La España de Pedro Sánchez tiene un aire a la España y a la Italia de los años 90, al último Felipe González y a la época de Mane Pulite. No hay que agrandar las similitudes. El Gobierno socialista no está al fin de una larga época de más de diez años en el poder, acosado por una gran fatiga de materiales y por los casos de corrupción. Tampoco hay un sistema judicial que en nombre de la limpieza de la política se extralimite en sus competencias y tenga el objetivo de acabar con un cierto sistema de partidos.

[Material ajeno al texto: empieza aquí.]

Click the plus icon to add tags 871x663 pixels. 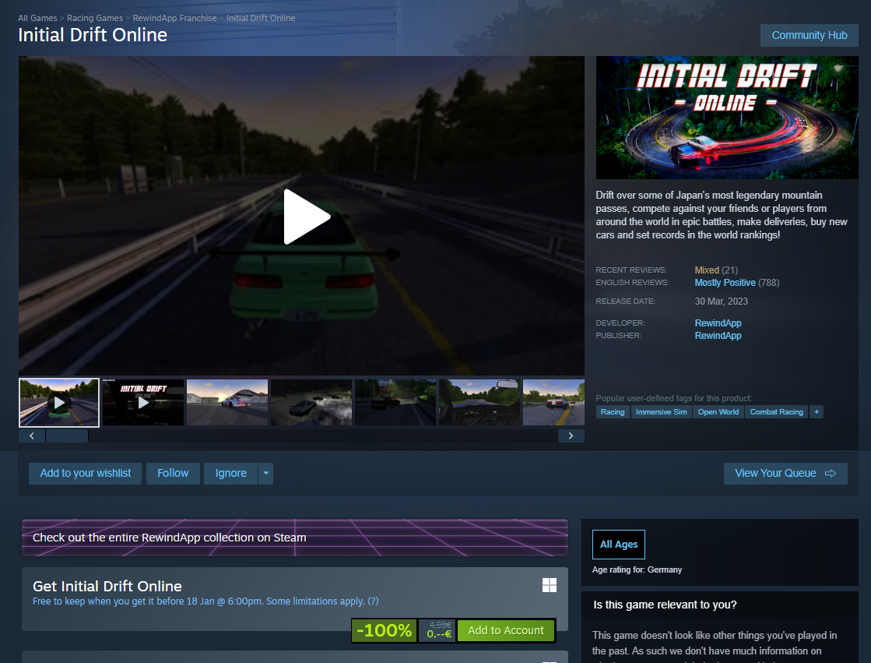pyautogui.click(x=816, y=411)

Pero sí arde con intensidad una hoguera nacional en la que presuntas irregularidades cometidas por los miembros del Gobierno –ninguna de ellas constitutiva de delito– quema la actualidad, la vida de los partidos, la opinión publicada. Los medios se lanzan día tras día a rescatar y a detallar la última incorrección cometida en algún momento de su pasado por un ministro o por el presidente (trabajos académicos plagiados, conversaciones con policías corruptos, sociedades para pagar menos impuestos). La oposición exige dimisiones hasta que aparece, a las pocas horas, el siguiente caso. No se hace política ni por parte del Gobierno, que no tiene apoyo parlamentario para hacerla, ni por parte de la oposición que solo alimenta la polarización a la espera de que la caída de Sánchez sea inminente. Como en los años 90, se exige una ética que olvida la principal regla moral en política: el bien del pueblo.

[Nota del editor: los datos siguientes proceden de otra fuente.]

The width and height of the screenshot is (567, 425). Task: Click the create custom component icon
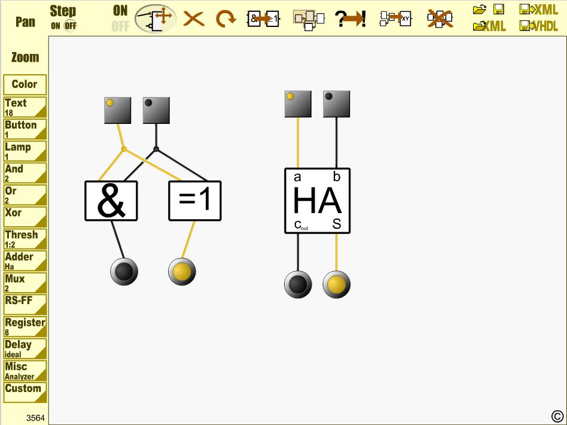(395, 19)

Sánchez arde en su propia hoguera de inalcanzable intachabilidad. Para comprender la situación es necesario recordar cómo el socialista llegó al Gobierno. Lo consiguió con solo 84 diputados (de un total de 350) tras la sentencia del caso Gürtel que daba por probada la financiación ilegal del PP y que condenaba al partido (si bien por un ilícito civil y en dos supuestos pequeños). La sentencia de la primera época de la Gürtel conocida en mayo no es la más dañina para el PP en términos jurídicos. Mucho más demoledores son las posibles tramas que se investigan en Madrid o en Valencia. Pero el PP no supo ver el cambio radical que se ha producido en la opinión pública en los últimos 25 años. Después de una gravísima crisis y del cuestionamiento de las instituciones por parte del populismo, la tolerancia a la corrupción es mínima. Rajoy no quiso verlo, no quiso pedir perdón y el resucitado Aznar sigue negando cualquier irregularidad. La soberbia de un partido que había prestado grandes servicios al país facilitando una alternancia y respondiendo a los desafíos de la crisis (como habían hecho los socialistas durante los 80) le impidió pedir perdón. Le impidió reconocer que a nivel regional los muchos años en el poder (coincidentes con el boom inmobiliario) desarrollaron una cultura en que la financiación irregular y, sobre todo, las comisiones para beneficio particular no eran extraños. Las urnas daban sensación de impunidad.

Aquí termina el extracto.